Chemical Trespass is a term I first saw in either the book "Living
Downstream" by Sandra Steingraber. ISBN 0-201-48303-3 or the book "Our
Stolen Future" by Theo Colbourn et al. ISBN 0-0525-93982-2 They both raise
reasonable questions about your assertions below. I think you will find
these books provide the well reasonded arguments you ask for and do cast
some serious doubt about the safety of the even very low level of endocrine
distruptoring chemicals esp. during fetal development. Mike Miller
>> Apparently, the clear evidence of chemical trespass itself
>> is disregarded as being in the category of things we call
>> "a problem."
>"Chemical trespass" is just some term you made up. It has no legal meaning.

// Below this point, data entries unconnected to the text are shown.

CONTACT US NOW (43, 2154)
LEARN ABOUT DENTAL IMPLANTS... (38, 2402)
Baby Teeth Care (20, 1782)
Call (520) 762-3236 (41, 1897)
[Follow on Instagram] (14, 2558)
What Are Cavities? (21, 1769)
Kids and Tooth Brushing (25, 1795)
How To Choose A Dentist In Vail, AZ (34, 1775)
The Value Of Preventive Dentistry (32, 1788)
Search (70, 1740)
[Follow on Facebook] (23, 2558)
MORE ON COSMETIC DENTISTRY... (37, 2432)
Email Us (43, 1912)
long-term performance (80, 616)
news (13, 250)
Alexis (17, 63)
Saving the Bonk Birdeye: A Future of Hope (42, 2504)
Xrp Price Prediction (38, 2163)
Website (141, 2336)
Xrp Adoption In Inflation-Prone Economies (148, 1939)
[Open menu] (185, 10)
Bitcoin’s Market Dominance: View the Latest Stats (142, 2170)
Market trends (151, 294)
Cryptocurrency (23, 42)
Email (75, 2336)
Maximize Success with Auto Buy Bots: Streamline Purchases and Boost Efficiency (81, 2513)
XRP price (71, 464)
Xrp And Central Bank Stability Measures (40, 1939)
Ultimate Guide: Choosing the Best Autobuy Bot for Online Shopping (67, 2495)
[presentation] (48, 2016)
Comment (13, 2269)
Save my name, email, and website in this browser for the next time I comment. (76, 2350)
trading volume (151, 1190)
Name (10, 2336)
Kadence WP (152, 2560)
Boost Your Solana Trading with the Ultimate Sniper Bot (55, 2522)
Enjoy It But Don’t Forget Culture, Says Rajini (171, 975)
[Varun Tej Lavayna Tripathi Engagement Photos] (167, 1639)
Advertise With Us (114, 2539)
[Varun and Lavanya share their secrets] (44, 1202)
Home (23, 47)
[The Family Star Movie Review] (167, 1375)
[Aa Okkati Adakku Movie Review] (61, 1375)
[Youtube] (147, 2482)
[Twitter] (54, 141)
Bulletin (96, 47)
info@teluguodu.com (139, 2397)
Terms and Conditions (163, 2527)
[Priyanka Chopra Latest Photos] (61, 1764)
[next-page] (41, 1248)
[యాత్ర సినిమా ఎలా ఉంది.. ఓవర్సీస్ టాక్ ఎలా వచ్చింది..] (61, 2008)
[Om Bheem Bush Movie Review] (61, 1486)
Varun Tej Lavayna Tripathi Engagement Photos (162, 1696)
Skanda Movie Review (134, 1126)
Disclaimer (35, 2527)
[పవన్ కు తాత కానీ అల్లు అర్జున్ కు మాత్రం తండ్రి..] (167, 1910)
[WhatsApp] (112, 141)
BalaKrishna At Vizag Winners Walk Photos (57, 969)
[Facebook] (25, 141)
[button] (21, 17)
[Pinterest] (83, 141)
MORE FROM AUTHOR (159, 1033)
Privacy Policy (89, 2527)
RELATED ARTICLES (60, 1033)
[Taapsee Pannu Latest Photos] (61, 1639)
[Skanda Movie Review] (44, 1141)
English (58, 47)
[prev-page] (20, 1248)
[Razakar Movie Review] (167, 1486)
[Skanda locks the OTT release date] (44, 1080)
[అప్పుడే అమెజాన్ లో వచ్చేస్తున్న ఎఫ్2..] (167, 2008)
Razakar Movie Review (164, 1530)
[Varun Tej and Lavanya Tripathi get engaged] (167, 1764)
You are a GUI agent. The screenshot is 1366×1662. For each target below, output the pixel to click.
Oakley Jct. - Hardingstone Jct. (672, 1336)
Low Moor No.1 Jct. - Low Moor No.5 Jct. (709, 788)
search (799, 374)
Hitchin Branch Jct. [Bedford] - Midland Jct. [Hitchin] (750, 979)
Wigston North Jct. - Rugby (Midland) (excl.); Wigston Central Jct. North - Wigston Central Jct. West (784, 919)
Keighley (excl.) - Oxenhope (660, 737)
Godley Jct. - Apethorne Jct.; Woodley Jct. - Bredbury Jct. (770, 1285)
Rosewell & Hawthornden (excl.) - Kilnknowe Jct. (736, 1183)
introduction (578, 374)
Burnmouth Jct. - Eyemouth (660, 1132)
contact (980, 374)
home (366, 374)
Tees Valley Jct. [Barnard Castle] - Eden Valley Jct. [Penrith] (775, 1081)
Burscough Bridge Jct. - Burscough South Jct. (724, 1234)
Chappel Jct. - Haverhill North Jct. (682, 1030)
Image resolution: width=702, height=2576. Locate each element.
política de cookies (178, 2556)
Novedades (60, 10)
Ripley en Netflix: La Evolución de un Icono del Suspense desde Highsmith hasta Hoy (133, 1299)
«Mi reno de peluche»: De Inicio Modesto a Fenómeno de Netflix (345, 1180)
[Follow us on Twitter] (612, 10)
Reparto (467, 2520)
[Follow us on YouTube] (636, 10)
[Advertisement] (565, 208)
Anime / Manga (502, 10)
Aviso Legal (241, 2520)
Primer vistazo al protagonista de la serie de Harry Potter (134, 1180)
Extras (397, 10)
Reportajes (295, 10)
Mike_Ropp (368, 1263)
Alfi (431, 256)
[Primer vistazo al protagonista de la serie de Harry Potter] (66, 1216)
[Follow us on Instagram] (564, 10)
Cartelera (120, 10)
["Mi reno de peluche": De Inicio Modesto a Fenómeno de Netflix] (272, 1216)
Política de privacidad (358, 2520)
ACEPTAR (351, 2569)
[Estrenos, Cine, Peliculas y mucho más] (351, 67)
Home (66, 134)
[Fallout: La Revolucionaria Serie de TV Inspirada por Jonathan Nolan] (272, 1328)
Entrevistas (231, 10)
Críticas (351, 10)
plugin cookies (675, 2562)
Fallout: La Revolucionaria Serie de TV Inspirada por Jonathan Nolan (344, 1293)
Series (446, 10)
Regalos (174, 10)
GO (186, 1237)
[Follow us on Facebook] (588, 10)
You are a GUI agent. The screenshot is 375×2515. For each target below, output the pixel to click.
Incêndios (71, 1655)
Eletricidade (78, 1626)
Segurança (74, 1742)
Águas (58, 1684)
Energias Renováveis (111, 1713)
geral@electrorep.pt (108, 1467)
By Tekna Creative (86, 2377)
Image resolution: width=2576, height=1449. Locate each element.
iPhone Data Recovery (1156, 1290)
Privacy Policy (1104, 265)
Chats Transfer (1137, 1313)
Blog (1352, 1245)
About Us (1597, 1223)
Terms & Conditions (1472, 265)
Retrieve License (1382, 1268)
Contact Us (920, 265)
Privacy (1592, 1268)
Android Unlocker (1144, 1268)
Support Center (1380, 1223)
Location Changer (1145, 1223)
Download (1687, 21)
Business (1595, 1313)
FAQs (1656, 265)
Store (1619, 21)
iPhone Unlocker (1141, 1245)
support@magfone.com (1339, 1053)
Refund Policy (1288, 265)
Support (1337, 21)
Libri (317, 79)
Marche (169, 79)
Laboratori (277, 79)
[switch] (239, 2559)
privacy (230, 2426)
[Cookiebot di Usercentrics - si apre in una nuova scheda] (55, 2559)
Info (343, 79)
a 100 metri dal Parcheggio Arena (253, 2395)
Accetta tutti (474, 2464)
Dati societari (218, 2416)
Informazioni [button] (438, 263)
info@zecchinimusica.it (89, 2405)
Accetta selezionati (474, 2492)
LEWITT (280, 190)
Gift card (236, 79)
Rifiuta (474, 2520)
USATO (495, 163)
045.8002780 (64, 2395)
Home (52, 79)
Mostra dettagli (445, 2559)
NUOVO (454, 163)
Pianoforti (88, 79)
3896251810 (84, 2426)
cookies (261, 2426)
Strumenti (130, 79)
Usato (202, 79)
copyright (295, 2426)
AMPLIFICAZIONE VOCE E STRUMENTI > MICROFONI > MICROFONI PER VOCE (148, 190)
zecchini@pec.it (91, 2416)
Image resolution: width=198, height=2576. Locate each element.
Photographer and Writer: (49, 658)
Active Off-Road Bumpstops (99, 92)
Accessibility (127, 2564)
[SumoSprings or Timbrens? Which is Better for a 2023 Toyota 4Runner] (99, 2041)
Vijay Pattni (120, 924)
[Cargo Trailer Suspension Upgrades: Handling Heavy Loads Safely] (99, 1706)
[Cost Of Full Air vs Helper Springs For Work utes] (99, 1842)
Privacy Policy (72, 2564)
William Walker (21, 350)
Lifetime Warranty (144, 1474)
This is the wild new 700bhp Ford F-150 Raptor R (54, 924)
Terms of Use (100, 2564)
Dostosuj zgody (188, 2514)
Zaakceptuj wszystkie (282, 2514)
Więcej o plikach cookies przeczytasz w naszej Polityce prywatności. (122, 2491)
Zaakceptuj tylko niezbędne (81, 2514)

>And at the detection levels we are talking about, no biological meaning
>> By this reasoning, if a person breaks into my home by
>> picking the lock, but does not actually break the lock
>> in doing so, and proceeds to alarm my family, tells bad
>> jokes, has vile body odor, and sit on the furniture...
>I think you are setting up a straw-man argument here. These bad habits are
>not analogous to chemical residues in your foods, because the residues have
>no detectable effects.
>> I shall poll everyone I run across for the next 7 days...
>Obviously you see this as an ethical issue. Instead of an emotional appeal,
>I would like to see a well-reasoned ethical argument.